## PROBLEM DETAILS
Only the lines with the string "Like" are needed; return each of them from the entries below.

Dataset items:
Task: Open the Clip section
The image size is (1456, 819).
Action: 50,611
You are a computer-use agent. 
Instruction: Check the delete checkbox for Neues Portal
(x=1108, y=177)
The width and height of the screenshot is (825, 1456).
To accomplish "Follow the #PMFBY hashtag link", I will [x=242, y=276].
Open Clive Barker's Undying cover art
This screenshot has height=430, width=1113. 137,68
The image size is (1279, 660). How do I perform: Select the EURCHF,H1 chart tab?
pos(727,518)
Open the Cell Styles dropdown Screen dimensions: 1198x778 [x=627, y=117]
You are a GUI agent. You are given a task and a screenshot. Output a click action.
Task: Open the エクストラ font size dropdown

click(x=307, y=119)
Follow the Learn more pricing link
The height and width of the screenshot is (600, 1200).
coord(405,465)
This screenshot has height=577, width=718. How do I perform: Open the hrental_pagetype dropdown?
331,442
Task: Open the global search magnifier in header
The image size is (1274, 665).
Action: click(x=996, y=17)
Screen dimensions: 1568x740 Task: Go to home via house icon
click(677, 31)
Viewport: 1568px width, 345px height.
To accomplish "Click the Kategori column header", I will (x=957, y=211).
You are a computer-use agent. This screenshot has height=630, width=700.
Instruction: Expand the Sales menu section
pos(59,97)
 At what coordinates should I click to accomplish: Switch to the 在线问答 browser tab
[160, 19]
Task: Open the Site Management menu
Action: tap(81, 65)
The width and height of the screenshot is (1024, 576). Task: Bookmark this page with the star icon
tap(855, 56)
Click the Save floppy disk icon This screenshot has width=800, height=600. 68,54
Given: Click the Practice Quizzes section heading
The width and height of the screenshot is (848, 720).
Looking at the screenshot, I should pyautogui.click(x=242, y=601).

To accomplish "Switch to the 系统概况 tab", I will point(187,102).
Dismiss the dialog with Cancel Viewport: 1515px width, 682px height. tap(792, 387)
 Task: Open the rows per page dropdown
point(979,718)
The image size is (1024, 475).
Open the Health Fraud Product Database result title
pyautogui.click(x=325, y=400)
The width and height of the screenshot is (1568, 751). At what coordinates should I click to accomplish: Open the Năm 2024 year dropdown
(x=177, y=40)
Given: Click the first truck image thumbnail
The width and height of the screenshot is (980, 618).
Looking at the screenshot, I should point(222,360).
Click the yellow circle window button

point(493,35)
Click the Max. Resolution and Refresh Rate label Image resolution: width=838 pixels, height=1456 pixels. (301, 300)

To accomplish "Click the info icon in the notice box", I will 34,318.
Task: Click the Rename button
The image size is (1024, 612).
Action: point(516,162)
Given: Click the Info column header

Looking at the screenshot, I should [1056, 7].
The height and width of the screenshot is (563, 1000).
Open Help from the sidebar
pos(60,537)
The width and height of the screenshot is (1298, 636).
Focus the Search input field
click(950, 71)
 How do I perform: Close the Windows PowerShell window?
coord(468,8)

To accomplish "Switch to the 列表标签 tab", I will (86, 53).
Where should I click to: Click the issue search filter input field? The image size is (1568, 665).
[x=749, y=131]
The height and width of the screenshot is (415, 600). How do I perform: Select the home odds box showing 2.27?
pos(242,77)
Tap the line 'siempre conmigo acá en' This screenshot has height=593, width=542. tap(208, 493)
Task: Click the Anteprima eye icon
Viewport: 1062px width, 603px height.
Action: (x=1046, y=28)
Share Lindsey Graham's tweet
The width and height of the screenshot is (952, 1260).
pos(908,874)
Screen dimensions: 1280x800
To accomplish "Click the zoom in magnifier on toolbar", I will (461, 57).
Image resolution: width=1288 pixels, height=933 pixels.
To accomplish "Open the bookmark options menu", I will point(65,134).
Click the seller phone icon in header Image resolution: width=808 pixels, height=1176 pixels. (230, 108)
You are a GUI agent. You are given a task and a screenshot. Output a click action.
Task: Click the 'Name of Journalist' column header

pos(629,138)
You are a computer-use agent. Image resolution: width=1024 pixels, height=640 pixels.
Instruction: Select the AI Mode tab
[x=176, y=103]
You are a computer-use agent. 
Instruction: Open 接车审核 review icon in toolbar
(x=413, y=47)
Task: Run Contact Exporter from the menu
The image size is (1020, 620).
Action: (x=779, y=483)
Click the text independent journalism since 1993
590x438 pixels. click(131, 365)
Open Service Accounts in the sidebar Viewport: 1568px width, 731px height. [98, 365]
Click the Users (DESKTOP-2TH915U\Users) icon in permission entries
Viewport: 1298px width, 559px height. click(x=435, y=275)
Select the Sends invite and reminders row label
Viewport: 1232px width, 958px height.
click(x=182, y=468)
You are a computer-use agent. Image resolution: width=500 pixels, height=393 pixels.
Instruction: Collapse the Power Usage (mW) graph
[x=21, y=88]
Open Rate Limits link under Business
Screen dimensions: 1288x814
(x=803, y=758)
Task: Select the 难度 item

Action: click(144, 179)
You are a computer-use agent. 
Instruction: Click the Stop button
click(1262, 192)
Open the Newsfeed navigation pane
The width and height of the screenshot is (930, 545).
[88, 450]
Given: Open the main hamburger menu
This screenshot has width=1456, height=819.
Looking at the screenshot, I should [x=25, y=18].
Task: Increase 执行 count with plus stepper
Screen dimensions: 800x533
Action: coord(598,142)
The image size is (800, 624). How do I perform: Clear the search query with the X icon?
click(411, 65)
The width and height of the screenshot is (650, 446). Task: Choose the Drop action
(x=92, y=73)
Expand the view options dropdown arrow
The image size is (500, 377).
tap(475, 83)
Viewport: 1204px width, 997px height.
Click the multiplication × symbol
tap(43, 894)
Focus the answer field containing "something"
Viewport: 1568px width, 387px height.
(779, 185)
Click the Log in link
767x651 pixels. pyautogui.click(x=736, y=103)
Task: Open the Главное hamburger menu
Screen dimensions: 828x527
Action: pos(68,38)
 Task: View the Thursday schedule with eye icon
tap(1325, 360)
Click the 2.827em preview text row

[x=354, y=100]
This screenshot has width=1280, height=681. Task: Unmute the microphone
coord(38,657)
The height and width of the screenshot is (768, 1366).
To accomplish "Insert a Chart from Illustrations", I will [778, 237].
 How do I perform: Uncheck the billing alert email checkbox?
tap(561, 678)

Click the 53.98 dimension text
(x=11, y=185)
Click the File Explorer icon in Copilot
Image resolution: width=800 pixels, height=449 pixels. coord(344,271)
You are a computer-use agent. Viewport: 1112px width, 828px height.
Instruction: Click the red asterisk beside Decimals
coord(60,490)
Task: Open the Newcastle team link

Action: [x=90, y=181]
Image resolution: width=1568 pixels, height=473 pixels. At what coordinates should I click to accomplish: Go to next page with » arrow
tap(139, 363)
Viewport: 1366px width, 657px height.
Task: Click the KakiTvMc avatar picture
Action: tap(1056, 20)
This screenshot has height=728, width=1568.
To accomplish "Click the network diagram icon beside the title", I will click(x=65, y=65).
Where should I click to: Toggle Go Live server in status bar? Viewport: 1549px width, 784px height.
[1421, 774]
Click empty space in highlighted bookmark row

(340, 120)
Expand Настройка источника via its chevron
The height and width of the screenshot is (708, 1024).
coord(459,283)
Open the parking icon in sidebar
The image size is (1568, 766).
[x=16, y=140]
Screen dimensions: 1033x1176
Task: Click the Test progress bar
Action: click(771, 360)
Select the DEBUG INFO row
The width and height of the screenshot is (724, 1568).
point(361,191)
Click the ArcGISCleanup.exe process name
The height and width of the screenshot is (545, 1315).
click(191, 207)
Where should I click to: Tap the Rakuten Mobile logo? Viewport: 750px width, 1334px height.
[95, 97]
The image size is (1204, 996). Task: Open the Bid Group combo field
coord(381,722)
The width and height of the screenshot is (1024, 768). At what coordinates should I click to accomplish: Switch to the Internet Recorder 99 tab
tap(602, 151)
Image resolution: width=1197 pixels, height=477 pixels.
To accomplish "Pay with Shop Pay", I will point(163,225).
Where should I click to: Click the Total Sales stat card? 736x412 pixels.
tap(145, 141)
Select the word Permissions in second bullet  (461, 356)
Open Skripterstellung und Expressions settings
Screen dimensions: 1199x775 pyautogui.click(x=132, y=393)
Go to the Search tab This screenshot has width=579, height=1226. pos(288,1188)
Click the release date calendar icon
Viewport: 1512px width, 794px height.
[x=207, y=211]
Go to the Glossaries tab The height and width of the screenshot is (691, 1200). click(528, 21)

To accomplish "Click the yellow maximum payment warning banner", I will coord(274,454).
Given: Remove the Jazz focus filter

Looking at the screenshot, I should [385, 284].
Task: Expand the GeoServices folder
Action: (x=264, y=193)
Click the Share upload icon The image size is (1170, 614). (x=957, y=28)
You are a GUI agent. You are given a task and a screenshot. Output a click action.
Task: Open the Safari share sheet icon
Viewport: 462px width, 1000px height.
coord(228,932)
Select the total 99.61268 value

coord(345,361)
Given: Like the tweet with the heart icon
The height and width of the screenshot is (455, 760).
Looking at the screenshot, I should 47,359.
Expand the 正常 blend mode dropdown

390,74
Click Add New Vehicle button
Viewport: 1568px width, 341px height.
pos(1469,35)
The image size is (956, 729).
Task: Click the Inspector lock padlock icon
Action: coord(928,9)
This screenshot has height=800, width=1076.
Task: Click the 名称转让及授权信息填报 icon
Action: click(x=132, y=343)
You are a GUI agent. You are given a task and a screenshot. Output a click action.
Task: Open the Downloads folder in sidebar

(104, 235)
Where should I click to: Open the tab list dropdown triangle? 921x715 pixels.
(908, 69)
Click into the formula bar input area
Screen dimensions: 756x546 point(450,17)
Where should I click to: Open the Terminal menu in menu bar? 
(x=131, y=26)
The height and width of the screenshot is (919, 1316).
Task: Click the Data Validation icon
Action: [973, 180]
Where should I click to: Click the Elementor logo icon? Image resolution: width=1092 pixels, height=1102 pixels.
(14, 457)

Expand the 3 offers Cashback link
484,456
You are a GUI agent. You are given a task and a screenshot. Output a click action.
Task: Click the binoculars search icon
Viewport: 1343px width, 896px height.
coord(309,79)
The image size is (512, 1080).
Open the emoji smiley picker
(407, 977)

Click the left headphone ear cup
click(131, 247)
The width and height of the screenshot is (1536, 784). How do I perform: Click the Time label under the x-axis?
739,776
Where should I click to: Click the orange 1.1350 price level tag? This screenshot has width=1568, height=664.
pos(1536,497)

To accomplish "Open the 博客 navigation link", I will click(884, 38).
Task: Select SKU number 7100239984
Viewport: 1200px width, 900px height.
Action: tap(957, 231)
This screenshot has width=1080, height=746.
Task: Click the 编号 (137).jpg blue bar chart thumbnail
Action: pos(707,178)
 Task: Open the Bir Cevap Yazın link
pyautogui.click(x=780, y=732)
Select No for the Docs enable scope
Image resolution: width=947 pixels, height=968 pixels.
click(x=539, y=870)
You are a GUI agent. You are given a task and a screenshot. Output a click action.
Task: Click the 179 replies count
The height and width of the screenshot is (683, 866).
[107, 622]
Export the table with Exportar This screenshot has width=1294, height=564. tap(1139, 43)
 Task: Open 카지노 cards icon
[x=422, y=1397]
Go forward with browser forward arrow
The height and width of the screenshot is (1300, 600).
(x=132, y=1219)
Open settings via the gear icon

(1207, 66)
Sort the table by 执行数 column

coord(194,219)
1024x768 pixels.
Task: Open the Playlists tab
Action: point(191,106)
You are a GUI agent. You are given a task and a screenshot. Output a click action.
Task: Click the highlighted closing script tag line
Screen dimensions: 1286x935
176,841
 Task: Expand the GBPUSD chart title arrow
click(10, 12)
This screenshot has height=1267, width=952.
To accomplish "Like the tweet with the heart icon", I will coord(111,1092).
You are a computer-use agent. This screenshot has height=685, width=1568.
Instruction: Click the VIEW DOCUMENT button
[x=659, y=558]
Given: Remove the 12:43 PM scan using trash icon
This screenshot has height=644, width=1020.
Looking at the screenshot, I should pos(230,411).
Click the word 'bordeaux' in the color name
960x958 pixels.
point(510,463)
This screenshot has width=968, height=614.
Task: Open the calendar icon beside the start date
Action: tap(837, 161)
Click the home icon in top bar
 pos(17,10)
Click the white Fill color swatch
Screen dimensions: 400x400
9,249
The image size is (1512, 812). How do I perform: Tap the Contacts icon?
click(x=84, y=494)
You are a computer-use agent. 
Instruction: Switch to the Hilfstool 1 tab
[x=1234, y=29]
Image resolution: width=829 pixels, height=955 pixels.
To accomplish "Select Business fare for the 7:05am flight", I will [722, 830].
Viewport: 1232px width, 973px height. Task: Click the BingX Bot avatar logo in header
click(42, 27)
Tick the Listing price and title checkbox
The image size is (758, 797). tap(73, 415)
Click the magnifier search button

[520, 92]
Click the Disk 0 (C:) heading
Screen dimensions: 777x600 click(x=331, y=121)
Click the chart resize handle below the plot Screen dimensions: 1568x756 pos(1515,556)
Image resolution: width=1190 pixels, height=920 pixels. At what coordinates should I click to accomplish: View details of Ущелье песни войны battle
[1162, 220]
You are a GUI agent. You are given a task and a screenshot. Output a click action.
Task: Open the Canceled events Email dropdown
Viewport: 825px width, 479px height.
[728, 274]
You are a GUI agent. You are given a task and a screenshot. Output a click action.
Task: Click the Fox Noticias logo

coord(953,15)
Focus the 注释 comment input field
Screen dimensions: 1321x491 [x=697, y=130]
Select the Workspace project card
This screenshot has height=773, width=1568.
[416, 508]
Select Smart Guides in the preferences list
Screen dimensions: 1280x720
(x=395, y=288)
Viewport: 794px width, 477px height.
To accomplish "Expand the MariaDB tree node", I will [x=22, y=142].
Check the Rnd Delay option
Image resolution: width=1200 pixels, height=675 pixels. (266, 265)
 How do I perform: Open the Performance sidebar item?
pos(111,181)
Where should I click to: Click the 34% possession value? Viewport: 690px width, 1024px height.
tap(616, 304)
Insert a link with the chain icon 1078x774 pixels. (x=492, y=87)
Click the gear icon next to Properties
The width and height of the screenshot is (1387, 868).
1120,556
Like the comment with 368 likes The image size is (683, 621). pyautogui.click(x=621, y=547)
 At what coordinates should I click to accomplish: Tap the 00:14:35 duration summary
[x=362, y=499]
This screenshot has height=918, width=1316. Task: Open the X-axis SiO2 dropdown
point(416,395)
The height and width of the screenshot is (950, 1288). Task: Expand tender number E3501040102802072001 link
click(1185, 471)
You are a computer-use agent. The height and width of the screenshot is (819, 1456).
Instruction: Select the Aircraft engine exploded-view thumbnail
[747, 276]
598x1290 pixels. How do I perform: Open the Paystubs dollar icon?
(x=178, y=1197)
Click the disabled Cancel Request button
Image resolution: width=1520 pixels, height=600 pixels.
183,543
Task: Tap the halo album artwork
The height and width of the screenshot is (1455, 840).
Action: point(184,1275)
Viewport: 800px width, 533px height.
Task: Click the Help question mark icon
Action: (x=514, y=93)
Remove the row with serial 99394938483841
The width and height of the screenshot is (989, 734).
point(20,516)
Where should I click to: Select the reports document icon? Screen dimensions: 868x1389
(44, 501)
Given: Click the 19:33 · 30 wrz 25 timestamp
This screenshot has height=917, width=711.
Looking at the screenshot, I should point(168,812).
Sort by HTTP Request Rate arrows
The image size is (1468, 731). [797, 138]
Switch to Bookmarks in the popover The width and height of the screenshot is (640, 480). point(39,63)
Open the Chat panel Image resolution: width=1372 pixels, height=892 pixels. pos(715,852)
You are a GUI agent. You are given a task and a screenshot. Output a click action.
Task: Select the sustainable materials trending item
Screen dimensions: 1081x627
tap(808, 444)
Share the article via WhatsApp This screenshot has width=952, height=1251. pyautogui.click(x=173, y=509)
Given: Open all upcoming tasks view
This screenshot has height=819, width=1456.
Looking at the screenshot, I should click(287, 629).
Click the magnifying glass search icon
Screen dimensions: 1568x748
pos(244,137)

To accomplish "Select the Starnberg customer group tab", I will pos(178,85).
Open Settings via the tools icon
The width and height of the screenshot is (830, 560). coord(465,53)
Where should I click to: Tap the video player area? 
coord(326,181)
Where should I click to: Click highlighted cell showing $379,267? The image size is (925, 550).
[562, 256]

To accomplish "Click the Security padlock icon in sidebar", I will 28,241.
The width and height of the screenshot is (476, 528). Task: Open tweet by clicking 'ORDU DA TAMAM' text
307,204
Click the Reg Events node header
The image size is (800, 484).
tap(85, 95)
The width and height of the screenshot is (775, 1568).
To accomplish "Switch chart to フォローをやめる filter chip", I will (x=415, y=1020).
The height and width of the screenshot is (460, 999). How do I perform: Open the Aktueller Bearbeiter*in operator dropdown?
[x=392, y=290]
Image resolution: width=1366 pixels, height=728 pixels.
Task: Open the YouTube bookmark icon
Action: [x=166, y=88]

## OUTPUT FOR THIS EXERCISE
Given: Like the tweet with the heart icon
To accomplish "Like the tweet with the heart icon", I will coord(111,1092).
Like the comment with 368 likes The image size is (683, 621). pyautogui.click(x=621, y=547)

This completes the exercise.